The Health Museum is a museum located in Sultanahmet, Istanbul. The museum was founded by Hikmet Hamdi in 1918 and first exhibited tables and figures related to venereal diseases, before expanding to infectious and social diseases. Since its reorganizations in 1928 and 1939, the museum now has physiology and anatomy departments to help primary and secondary school students with the study of cancer, tuberculosis, mental health, nutritional diseases, dental health, and infectious diseases.

== History ==

The museum's building was originally built as a masonry mansion in 1875 by Salih Efendi, Director of Defter-i Hakani Senedat (Recorder of deeds). Nigâr Hanım, an enlightened woman and a poet of the period who married Salih Efendi's son, resided in this mansion in the first years of her marriage and intermittently thereafter. The mansion included gothic, baroque, neo-classical, and orientalist architectural and ornamental elements in an eclectic structure, making it an important example of civil architecture. The Mansion served for a period as Conductor of School, which formed the core of the Yıldız Technical University (1911–1914).

During the armistice years, the mansion was used by the National Defense Association. A cinema studio was established on the ground floor, where documentary films were shot to strengthen cooperation between the army and the people. Binnaz, one of the first silent films of Turkish cinema, was shot at the mansion. After the First World War, when the Allies officially occupied Istanbul, the Health Museum's building was seized by Italian soldiers. Mimar Sinan Fine Arts University used part of the building intermittently from 1920 to 1921.

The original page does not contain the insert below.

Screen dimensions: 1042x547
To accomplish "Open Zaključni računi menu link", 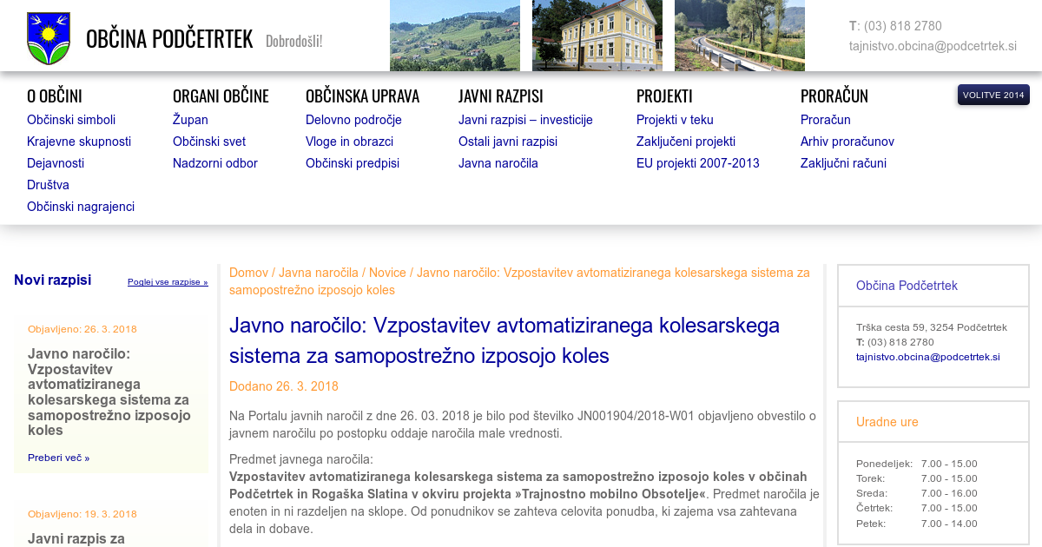I will (843, 163).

In the first years of the Republic, the Ministry of Health and Social Aid took a close interest in the museum and its important role in the field of health. The museum was then established in 13 provinces, including Ankara, Aksaray, Bursa, Urfa, Ordu, Trabzon, Edirne, Konya, Giresun.

== Present ==
The Istanbul Health Directorate initiated studies in 2011, which led to the reopening of The Health Museum in 2019, functioning within the norms of contemporary museology. There are goals for the museum to have multi-purpose training halls and a library to educate society on health and to be an interactive museum with technological infrastructure.